This is the first weekend that I don’t have a crap ton of papers due, or any major assignments other than reading The Savage Detectives, a novel by Roberto Belaño. I should be done with it by now, but I’m still kind of recovering from not-Ebola. I read “A Wall of Fire Rising”, by Edwidge Danticat in The Norton Introduction to Literature. We discussed it in class briefly. It was a depressing story about a father who lived with his family somewhere in Haiti.
I had a professor once that went to Haiti. She said it was, “Neat!” She always said it with such old-lady-like-satisfaction, a little pucker and a shake every time. When I didn’t know anything about Haiti, I thought it was cute. Now I question if she even understood the significance of going to help in Haiti. The people of Haiti fought for their freedom from slavery, only instead of paying for it in blood, they’re paying for it in a long drawn out process called starving to death. The people of Haiti seem to have frequent famine warnings about as often as we have tornado and thunderstorm warnings in the Untied States. I check http://www.fews.net sometimes, not because I can really do much about the famine from here other than send money that I can’t spend or send food that I don’t have, but just because it’s there and I can, from the safety of my own home, check the famine warnings in Haiti.
The other two stories that were assigned, “The Thing in the Forrest” by A. S. Byatt, and “The Birth-Mark” by Nathaniel Hawthorn, the professor never brought up in class at all. We were behind in the syllabus due to a canceled class, so I can only assume the professor decided in the end that we didn’t need to read them. Well, I read them. Speed read them. Kind of read them. Skimmed. I’ve also always liked the phrase, “read quickly”. I read them, quickly.
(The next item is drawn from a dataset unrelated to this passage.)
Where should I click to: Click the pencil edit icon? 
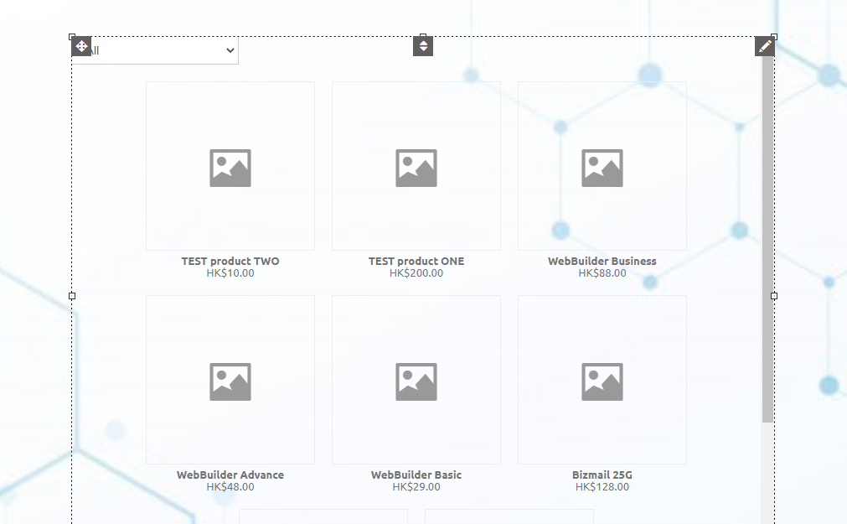pyautogui.click(x=765, y=46)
“The Thing in the Forrest” by A.S. Byatt was one of the most interesting stories I’ve ever read. It reminded me of The Chronicles of Narnia, with two little girls evacuated from England before World War II, only there was no lion, no witch, and no wardrobe. It’s about two little girls who see a scary thing in the forrest. Okay, so maybe it’s not like The Chronicles of Narnia at all.
Also, Aylmer, from “The Birth-Mark” by Nathaniel Hawthorn, was an asshole.